PLANAS VS. COMELEC49 SCRA 105; January 22, 1973

FACTS:While the 1971 Constitution Convention was in session on September 21, 1972, the president issued Proclamation No. 1081 placing the Philippines under martial law. On November 29, 1972 the Convention approved its proposed constitution. The next day the president issued PD No. 73 submitting to the people for ratification or rejection the proposed constitution as well as setting the plebiscite for said ratification. On December 7, 1972, Charito Planas filed a petition to enjoin respondents from implemented PD No. 73 because the calling of the plebiscite among others are lodged exclusively in the Congress. On December 17, 1972, the president issued an order temporarily suspending the effects of PD 1081 for the purpose of free and open debate on the proposed constitution. On December 23, the president announced the postponement of the plebiscite, as such, the Court refrained from deciding the cases. On January 12, the petitioners filed for an “urgent motion” praying that the case be decided “as soon as possible”.
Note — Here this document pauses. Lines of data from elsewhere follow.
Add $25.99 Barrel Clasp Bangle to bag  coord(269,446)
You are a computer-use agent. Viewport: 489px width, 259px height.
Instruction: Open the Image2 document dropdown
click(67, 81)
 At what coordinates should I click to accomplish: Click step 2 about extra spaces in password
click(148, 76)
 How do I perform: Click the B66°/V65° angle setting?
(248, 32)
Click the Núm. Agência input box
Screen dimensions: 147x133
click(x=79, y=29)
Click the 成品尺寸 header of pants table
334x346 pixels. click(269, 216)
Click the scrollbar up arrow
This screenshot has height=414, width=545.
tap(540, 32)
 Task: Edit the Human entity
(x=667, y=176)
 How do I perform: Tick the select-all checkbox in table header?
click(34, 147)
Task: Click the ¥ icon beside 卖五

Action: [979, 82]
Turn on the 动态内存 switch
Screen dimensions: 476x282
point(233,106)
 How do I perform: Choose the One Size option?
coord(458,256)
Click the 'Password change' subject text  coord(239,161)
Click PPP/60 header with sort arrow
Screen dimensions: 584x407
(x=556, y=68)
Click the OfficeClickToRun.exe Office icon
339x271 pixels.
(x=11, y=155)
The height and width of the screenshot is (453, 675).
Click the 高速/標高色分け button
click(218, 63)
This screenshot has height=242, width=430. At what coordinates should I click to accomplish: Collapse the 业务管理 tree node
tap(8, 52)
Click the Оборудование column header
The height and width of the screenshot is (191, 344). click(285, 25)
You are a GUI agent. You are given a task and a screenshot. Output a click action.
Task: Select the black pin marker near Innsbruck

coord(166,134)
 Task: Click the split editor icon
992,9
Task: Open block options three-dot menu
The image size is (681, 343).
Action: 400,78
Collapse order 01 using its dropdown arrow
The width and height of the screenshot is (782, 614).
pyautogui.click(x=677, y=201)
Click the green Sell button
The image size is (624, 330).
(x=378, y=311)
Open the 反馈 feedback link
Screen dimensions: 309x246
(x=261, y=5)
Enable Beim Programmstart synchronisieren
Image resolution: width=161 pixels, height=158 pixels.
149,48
ISSUES:1.    Is validity of PD 73 justiciable?2.    Is PD 73 valid?3.    Does the 1971 Constitutional Convention have the authority to pass the proposed constitution?

HELD:The Court may pass upon constitutionality of PD 73 not only because of a long list of cases decided by the Court but also of subdivision (1) of Section 2, Article VIII of the 1935 Constitution which expressly provides for the authority of the Court to review cases revolving such issue. The validity of the decree itself was declared moot and academic by the Court. The convention is free to postulate any amendment as long as it is not inconsistent to what is known as Jus Cogens.